Вдруг по двору промелькнула тень. Сначала я подумала, что это тайком вернулся Гиорги-младший после свидания — Гванца снова передумала насчет его невесты и он старался не афишировать, как часто он пропадает со своей девушкой. Но спустя пару минут в дверь постучали, и это точно был не Гиорги — на пороге стоял Ника с разбитым лицом и очень хмурым взглядом.
Я молча сделала шаг назад, пропуская его в комнату. Он, не останавливаясь, прошел в ванную и открыл воду. На мгновение растерялась, но тут же собралась и проследовала за ним.
— Что случилось? — спросила я, наблюдая за тем, как он смывает кровь с лица, которая никак не желала останавливаться. У него была рассечена бровь, разбита губа, кажется, шла кровь из носа. — Ника?

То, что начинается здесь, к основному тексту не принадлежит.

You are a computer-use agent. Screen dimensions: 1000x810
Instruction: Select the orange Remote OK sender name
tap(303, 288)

Он молчал. У меня с собой была аптечка, но в ней были лишь пластырь и таблетки. Я бросила ему, что сейчас вернусь, и быстро спустилась на кухню — чтобы остановить кровь, нужен был лед. В морозильнике у Гванцы я обнаружила лишь замороженное мясо — подойдет, прихватила перекись, и вернулась обратно. Ника сидел на стуле и прижимал мокрое полотенце к носу.
— Подожди… — я села рядом с ним и убрала его руку. Мне показалось, что он вздрогнул от моего прикосновения. — Приложи пока холодное к носу, я обработаю бровь.

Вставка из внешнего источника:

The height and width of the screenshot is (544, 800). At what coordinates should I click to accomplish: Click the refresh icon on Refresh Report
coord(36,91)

Он послушно взял кусок мяса, правда, не без привычной усмешки, а я залила ватный диск перекисью и приложила к его брови. Он поморщился, но я знала, что это было не больно. Кровь уже не шла, можно было заклеивать пластырем.
— Ника, что случилось?
— Я подрался, — он явно не хотел отвечать. Вместо ответа он отводил глаза и вел себя очень нервно, словно нашкодивший ребенок, разбивший окно. Почему-то я не была удивлена тому, что он объявился на моем пороге с разбитым лицом. Я не знаю, почему, но все как будто к этому шло — в последнее время у него словно было настроение с кем-нибудь подраться.
— Я это вижу, с кем? У тебя все в порядке?

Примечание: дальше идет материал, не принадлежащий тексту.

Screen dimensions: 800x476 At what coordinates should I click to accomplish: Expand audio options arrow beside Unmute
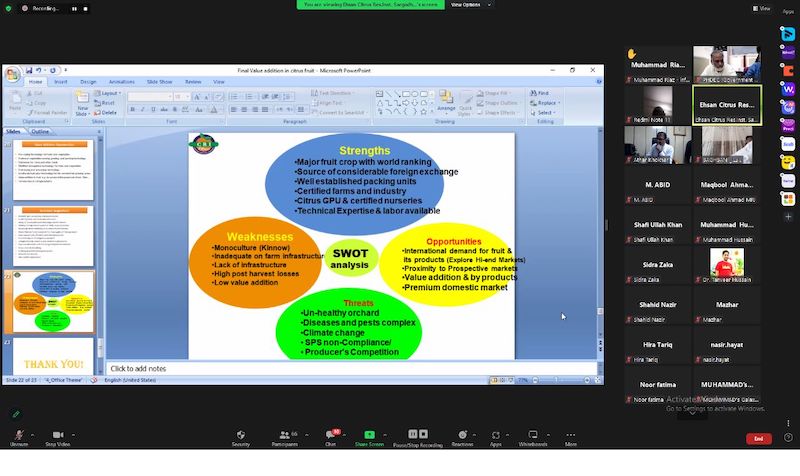tap(34, 434)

— Все нормально, — он резко ответил и тут же добавил. — Прости, что я пришел к тебе, я не хотел тебя пугать. Просто я не хотел расспросов.
— Ника… Ты в последнее время очень странный. У тебя точно все нормально?
Когда мы познакомились, он был совсем другим — легким, непосредственным, веселым. Теперь же я чувствовала от него дикий холод по отношению к себе, но понимала, что это было неизбежно — после того, как между нами оборвалось все то, что только-только началось. Я знала свою вину, но, мне казалось, дело было не в этом.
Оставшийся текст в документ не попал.